§ GOAL: In the forum thread about the dalmatian at Crufts, which newspaper does the first post say is jumping in on this?

# Impure Dalmation angers crufts.



## Guest (Mar 6, 2011)

Fiona the mongrel and a spot of bother at Crufts: 'Impure' dalmatian angers traditionalists at the elite pedigree dog show | Mail Online

See the daily mail is jumping in on this.

Meh.....I have no feelings about it tbh.


----------



## Guest (Mar 6, 2011)

---You can delete this mods there is already another thread for it I overlooked---


----------



## Sled dog hotel (Aug 11, 2010)

shetlandlover said:


> Fiona the mongrel and a spot of bother at Crufts: 'Impure' dalmatian angers traditionalists at the elite pedigree dog show | Mail Online
> 
> See the daily mail is jumping in on this.
> 
> Meh.....I have no feelings about it tbh.


The cross was way back not in the immediate generations. The dog was imported because of a painful common condition of the urinary tract. Because it is hereditary, the cross eliminated the gene. So its better to let the dogs have a painful condition then thats going to carry on, rather than eliminate the pain and suffering. Its about time some "breeders" and pureists got their heads out from up their backsides. One woman cares enough to make a difference or try too and gets hauled over the coals for it.


----------



## Shrap (Nov 22, 2010)

§ INFORMATION SUPPLIED:
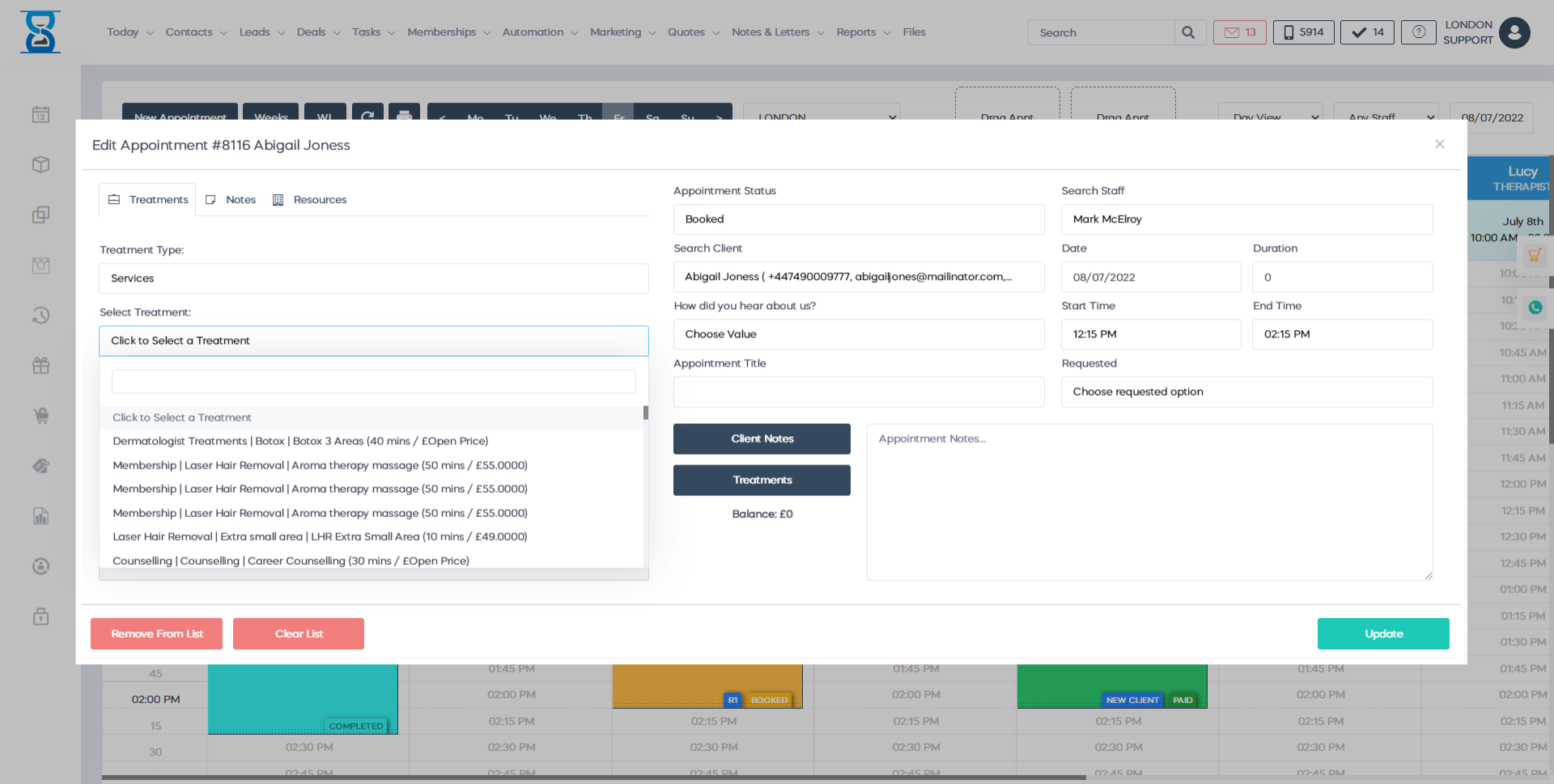This screenshot has width=1554, height=784.
Task: Open the tasks checkmark counter 14
Action: (x=1367, y=32)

§ ANSWER TO THIS TASK: The Daily Mail.